In the case of the mysterious cellphone outage in August, Latvia’s intelligence services are still investigating whether it was the result of a deliberate Russian attack. But Latvia may not even have been the main target. Officials suspect Latvia’s western region may have been collateral damage in a broader disruption aimed at Sweden’s Oland Island, a strategic spot commanding the central Baltic and the entry to the Gulf of Bothnia. Sweden — a non-NATO member — was hosting large military exercises with the alliance in September. (A spokesperson from Sweden’s Armed Forces told FP that they had no information to offer about such an incident.)
Across the Baltic Sea, Finland has also been moving quickly to fortify itself against both old threats and new ones. Helsinki is spending heavily on defense, maintains a large conscript army of 280,000 soldiers, and has a growing array of civil defense initiatives. But Helsinki is also beefing up resources outside the barracks, launching a public diplomacy program to train government employees about what disinformation is and how fake news goes viral.
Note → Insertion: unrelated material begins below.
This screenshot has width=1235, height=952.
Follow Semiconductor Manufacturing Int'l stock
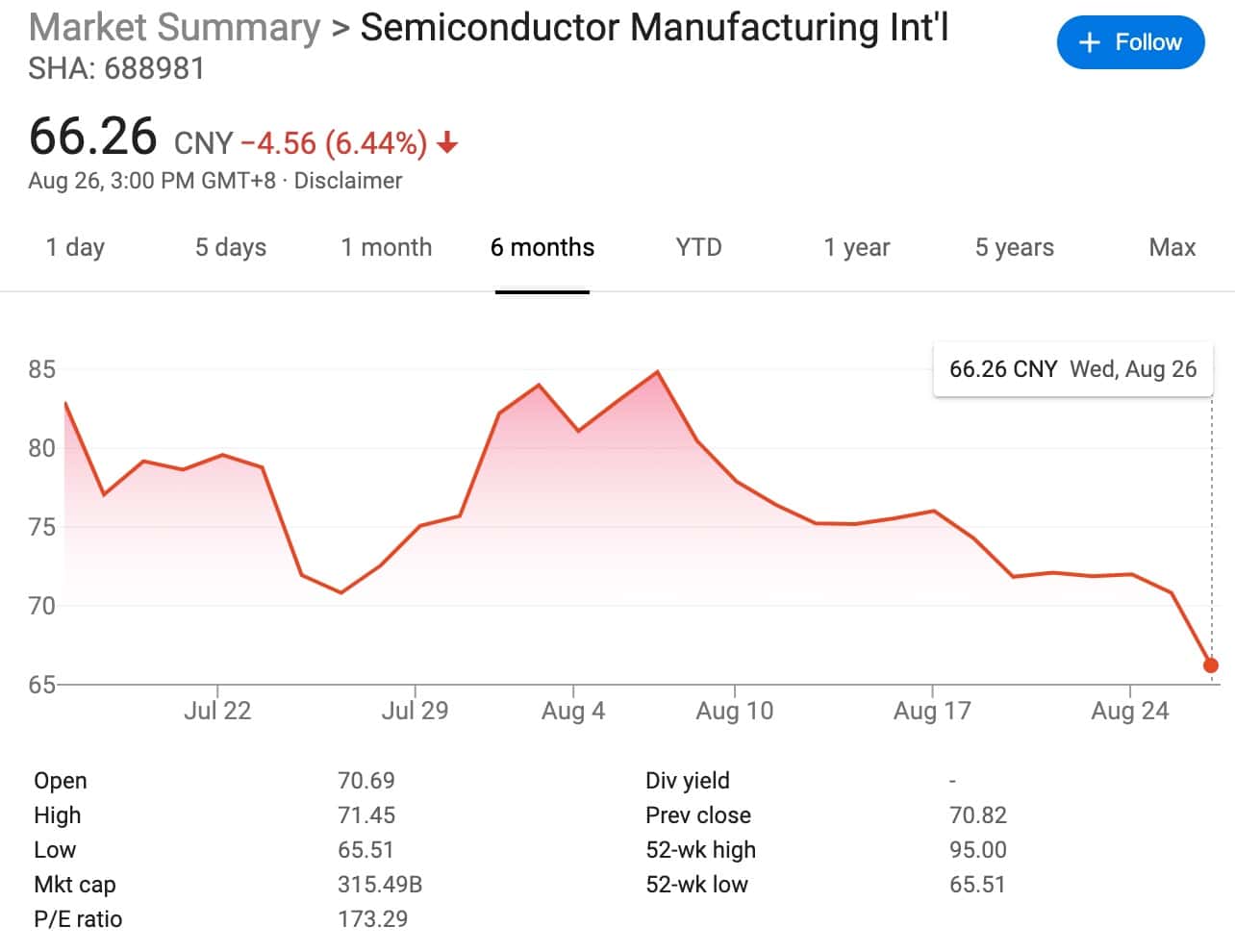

The Nordic country has also looked to boost its already close ties with NATO, opening an EU and NATO-linked center in Helsinki in early October dedicated to researching how governments can push back against information warfare.
A shooting war is probably unlikely — “it would mean World War III,” Finnish President Sauli Niinisto told journalists last week — but a quiet one is already underway. In addition to a flood of fake news, including stories designed to inflame ethnic tensions, pro-Russian activists have targeted and harassed a Finnish journalist who was investigating the activities of troll farms in Finland. (Russian internet trolls routinely spread disinformation and amplify societal divides, in Europe as in the United States.)
So far, Finland has proven more resistant than most to the information onslaught. Finnish officials point to the prominent role that their investment in education and limiting income inequality have played in curbing the scope for outsiders to exploit divides. Foreign Ministry officials note that media literacy in the school system helped Finns turn away from fake news or propaganda sites, such as the Russian state outlet Sputnik, whose Finnish-language bureau closed in March 2016 due to low readership.
Training well-informed citizens is becoming as important as training a large conscript army that can hopefully deter invaders, Finnish officials say.
Training well-informed citizens is becoming as important as training a large conscript army that can hopefully deter invaders, Finnish officials say.
“These ideas sound robust, but it’s also about deterrence,” Mikko Kinnunen, director for security policy and crisis management at Finland’s foreign ministry, told FP. By investing in education and awareness about new types of risks, Helsinki hopes it can take away the incentive for a future cyber or large-scale disinformation attack.
“We need to have these in our toolbox in case we need to use them,” Kinnunen said.